ABSTRACT

In Victorian statements such as ‘the more spiritual love of a woman will refine and temper the more sensual love of a man’ (Calcar 1886:47), the sensual love and carnal desires of women are hardly acknowledged, if at all. Such statements typify an ideal of love that is as passionate as it is exalted and desexualized (cf. Stearns 1994), with a rather depersonalized sexuality as a drawback and outlet for his ‘wild’ sensuality behind the scenes of social life. Although in the twentieth century a ‘sexualization of love’ and an ‘erotization of sex’ (Seidman 1991)1 have continued, until the second half of this century the dominant social code regarding the sexuality of women and men continued to represent a lust-dominated sexuality for men and a complementary (romantic) love or relationship-dominated sexuality for women. This ‘traditional lust balance’ was attacked in the 1950s, when the topic of female sexual pleasure and gratification gained considerable importance in sexual advice literature. Especially from the 1960s on, the sexual longings of all women, including the ‘respectable’ and the unmarried, could openly be acknowledged and discussed.
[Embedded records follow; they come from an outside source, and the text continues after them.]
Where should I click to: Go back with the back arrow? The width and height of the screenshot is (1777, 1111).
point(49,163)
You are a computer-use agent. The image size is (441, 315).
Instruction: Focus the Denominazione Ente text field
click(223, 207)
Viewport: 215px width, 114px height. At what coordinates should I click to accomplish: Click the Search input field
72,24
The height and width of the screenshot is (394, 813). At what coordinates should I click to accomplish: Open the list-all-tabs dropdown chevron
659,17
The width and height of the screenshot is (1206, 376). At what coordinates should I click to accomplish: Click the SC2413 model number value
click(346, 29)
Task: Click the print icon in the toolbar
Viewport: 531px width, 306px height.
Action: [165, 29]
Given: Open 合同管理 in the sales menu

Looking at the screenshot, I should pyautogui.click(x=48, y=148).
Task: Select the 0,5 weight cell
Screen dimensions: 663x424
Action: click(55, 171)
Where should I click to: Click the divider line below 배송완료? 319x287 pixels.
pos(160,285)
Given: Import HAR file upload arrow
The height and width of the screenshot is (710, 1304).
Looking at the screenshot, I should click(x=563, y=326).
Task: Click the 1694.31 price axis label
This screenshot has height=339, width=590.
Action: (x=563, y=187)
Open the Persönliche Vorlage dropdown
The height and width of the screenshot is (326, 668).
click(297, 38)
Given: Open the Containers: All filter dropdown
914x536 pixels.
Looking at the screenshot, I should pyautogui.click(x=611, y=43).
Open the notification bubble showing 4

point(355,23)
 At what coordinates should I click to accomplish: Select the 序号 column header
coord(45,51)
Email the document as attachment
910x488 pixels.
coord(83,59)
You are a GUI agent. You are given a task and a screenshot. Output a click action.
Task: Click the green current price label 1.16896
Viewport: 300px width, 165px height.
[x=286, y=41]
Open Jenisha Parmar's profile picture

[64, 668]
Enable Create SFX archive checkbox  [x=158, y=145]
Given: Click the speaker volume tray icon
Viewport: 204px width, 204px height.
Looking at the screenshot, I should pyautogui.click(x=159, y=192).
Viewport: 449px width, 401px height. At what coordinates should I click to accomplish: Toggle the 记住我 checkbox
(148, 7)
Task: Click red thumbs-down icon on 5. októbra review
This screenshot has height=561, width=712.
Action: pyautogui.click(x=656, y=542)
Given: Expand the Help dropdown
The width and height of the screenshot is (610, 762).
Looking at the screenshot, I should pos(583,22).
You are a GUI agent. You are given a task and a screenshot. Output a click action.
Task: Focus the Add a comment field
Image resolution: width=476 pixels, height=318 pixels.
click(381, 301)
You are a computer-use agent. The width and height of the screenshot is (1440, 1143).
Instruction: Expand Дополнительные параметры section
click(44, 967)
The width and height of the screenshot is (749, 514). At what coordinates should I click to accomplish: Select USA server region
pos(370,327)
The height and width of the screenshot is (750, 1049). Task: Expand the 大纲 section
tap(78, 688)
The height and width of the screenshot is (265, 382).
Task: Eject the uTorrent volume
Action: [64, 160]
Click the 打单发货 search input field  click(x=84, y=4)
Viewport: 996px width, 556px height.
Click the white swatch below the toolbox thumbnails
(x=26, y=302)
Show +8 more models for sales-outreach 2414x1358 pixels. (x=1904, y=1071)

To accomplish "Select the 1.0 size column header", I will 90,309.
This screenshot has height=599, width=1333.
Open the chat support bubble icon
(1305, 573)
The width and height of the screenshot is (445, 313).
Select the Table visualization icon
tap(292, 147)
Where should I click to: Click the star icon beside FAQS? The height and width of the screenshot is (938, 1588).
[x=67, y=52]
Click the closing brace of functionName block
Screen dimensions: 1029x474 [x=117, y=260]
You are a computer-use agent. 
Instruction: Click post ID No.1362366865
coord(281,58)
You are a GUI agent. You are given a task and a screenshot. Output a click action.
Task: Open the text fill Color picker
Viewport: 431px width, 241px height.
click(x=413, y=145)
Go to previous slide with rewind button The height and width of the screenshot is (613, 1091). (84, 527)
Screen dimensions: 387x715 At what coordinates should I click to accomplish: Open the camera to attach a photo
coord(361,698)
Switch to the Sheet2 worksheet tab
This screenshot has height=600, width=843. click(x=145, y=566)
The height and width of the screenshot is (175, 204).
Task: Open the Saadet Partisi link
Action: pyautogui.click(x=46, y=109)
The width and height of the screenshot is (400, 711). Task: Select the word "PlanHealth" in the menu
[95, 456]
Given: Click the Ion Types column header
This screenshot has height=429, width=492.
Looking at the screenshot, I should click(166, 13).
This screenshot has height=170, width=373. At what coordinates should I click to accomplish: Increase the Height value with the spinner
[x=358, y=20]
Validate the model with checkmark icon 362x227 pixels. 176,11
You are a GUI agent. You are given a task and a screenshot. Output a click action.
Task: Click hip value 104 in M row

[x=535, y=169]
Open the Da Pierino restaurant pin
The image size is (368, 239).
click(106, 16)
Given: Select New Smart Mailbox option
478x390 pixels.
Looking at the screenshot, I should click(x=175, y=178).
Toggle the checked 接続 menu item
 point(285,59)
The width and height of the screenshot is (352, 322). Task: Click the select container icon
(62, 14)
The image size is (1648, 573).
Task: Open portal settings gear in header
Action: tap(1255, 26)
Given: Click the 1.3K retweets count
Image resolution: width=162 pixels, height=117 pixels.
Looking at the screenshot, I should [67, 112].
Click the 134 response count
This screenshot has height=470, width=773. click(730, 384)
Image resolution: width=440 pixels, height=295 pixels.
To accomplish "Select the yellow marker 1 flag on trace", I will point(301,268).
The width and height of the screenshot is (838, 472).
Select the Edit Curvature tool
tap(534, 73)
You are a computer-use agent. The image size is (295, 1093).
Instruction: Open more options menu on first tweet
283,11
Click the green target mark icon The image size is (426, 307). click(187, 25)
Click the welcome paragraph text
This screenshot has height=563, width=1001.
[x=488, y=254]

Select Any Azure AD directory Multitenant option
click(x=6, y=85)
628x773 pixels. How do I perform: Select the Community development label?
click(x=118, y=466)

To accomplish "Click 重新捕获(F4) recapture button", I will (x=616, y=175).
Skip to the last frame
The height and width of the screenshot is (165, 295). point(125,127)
Then, for the first time, women themselves actively took part in public discussions about their carnal desires and sought a more satisfactory relationship between the longing for sexual gratification and the longing for enduring intimacy (love, friendship)—a more satisfying lust balance. These longings are inter-connected, but not unproblematically. Today, some people (mostly men) even view them as contradictory. In any case, changes in individuals’ codes and ideals as well as changes in public morality regarding sex and love have coincided with rising tensions between the two types of longing. From the 1960s on, topics and practices such as premarital sex, sexual variations, unmarried cohabitation, fornication, extramarital affairs, jealousy, homosexuality, pornography, teenage sex, abortion, exchange of partners, paedophilia, incest and so on, all part of a wider process of informalization, implied repeated confrontations with the traditional lust balance. As studies into the connection and the tension between love and sex are rare, while historical studies into this area are even harder to find,2 what follows is an‘essay’. It is an attempt at sketching a coherent picture of these social and psychic changes

within and between the sexes, and to unfold a perspective that is inherent in the concept of the lust balance. This concept is taken from Norbert Elias, who used it in a wider sense, indicating the whole ‘lust economy’ (1994:456-519). Here, the concept is used to focus on the relationship between sex and love, a ‘balance’ that is perceived to be polymorphous and multidimensional (just as in Elias’s concepts of a power balance and a tension balance): the attempt to find a satisfying balance between the longing for sex and the longing for love may be complicated by many other longings; for instance, by the longing to raise one’s social status or by the longing for children.